CubDB uses an append-only Btree data structure: when you write to CubDB, the change is appended to the data file, instead of modifying the existing data in-place. This is efficient and robust: writing at the end of a file is faster than "jumping around", and should something go wrong in the middle of a write (say, a power failure), no data is destroyed by a partial overwrite, and CubDB is able to recover upon restart.

The drawback of this approach though, is that the data file will keep growing as you write to the database, even when you update or delete existing values. Eventually, the data file will grow larger, keeping old values that are not "reachable" anymore. Compaction is the operation that CubDB executes to "clean up" and make its data file small and space-efficient again. Other databases have similar processes (for example, SQLite "vacuuming").

During a compaction operation, CubDB will create a new data file, copying over the entries from the old file without the "garbage". When the new file contains all the data, CubDB will start using the new file and remove the old, obsolete one. This process is performed in the background, without blocking read or write operations.

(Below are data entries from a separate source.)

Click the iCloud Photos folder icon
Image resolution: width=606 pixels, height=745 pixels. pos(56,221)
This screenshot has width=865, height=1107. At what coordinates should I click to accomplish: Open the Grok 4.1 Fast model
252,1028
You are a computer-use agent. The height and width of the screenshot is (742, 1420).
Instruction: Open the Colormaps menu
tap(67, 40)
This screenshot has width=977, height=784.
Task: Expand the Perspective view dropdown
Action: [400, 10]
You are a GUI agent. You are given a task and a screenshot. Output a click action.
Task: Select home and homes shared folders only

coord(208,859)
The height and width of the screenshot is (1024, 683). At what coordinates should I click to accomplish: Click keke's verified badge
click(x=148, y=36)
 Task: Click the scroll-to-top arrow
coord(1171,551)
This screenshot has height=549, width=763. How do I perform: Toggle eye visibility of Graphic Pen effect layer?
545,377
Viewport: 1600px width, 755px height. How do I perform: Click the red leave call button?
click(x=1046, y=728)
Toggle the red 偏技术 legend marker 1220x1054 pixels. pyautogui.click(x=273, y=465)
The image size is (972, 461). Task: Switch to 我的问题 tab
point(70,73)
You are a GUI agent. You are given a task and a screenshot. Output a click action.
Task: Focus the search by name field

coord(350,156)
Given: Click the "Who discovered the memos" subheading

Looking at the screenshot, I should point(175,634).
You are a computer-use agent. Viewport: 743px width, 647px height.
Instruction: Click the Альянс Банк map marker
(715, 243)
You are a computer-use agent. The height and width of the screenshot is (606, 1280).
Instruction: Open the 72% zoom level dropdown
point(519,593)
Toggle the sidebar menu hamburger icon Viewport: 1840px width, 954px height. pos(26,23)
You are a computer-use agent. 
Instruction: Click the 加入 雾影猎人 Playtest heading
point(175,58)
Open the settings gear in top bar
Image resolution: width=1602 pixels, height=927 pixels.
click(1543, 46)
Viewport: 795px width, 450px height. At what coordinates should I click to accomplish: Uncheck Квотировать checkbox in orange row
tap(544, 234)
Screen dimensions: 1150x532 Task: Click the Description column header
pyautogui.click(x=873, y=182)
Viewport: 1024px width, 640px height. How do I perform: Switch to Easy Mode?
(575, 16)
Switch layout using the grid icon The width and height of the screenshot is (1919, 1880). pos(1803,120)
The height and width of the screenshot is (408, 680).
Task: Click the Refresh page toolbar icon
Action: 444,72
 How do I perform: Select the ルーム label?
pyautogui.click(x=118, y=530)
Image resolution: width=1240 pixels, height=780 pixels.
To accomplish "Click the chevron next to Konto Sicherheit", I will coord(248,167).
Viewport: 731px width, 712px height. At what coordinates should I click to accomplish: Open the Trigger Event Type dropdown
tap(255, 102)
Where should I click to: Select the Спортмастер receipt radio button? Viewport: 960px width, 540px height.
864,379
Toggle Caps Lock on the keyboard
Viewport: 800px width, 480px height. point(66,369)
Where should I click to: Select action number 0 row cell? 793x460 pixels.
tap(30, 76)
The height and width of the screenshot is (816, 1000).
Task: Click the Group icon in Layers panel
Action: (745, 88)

Should I use auto compaction?

Usually, letting CubDB perform compaction automatically is the most convenient choice: CubDB will keep track of its "dirt factor", which is an indicator of how much overhead could be shaved off by a compaction, and clean itself up when necessary.

In some situations though, it can be advisable to compact your database manually. One example is if you are performing a one-off import of a lot of data: in this case, it makes sense to import all of it, and manually trigger a compaction only afterwards. This reduces disk contention during the import. Note that you can turn auto compaction on or off at runtime with CubDB.set_auto_compact/2.

What is file sync?

When you write to a file, your operative system will often buffer writes in memory, and actually write them in the file system only later. This makes write operations faster, because file system access is expensive, and buffering makes it so several writes will be batched together in one single bigger write. The drawback is that, should a power failure happen before the buffer is written to the file system, data that was held in the buffer might be lost. When you want to be sure that data is safe in the file system, you have to tell the operative system to "file sync", which means to flush the buffer to disk.

With CubDB, you can chose to automatically sync each write operation, or to manually sync when you prefer. If you need faster write performance, but you are ok with a small chance of loosing recently written data in case of a power loss (for example if you use CubDB to log large quantity of data), you might choose to not perform automatic file sync. Note that the operative system will still sync data periodically, and upon clean shutdown. If instead you want to be sure that data that was successfully written by CubDB won't be lost, even in case of a power failure, you should use the auto file sync option: write operations will be sensibly slower, but each write will be safe on disk by the time the write operation completes.